Celtic Cross Ceremony - WTOC-TV: Savannah, Beaufort, SC, News, Weather & Sports

Celtic Cross Ceremony

People lined the streets of downtown Savannah in the parade before the "big one." People lined the streets of downtown Savannah in the parade before the "big one."
The grand marshal, Dr. Rossiter, says it's a ribbon around the park that honors his family's name. The grand marshal, Dr. Rossiter, says it's a ribbon around the park that honors his family's name.
A wreath marks the contributions of the Irish in Savannah's past. A wreath marks the contributions of the Irish in Savannah's past.

SAVANNAH, GA (WTOC) - The annual Celtic Cross Procession to Bay Street is considered to be the parade before the big St. Patrick's Day parade.

This is not the day for which Savannah's Irish are world renowned, but rather this is the Sunday before that day when the green will have the city and the Irish memories to go with it.

Not unexpectedly though, they celebrate with a parade through the moss draped streets of the city where their ancestors also marched.

But before Savannah's Irish march anywhere they go to mass where their colors lead the way and their grand marshal discovers firsthand the thunderous warmth of the Celtic heart.

The Procession to Bay Street and the Celtic Cross has special meaning this year. Emmett Park is the lush island where they gather, but the road around it is called Rossiter Place.

The grand marshal, Dr. Francis Patrick Rossiter, Jr., notes that Robert Emmett, the Irish Patriot, was protestant and his father was Catholic. The two faiths are tied together in the space along Bay Street.
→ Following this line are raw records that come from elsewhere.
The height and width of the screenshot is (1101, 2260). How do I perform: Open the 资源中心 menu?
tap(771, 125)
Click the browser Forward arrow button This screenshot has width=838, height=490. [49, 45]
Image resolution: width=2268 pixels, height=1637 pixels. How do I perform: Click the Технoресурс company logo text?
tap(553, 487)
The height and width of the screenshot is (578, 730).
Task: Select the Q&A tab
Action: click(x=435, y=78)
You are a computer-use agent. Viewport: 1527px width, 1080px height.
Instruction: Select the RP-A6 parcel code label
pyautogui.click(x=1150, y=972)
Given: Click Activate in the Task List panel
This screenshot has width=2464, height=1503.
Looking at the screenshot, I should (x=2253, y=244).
He also says it's a ribbon around the park that honors his family's name.

"And they are what we remember here in Savannah," said Dr. Rossiter. "This is Irish green long before it was Emmett Park and I feel like the real ribbon that tied Emmett Park and gave it its true meaning was when City Council named this ribbon around the park as Rossiter Place in honor of my father."

A wreath tributes those who have come before and a song titled St. Patrick's Day in Savannah and a prayer to mark the contributions of the Irish in Savannah.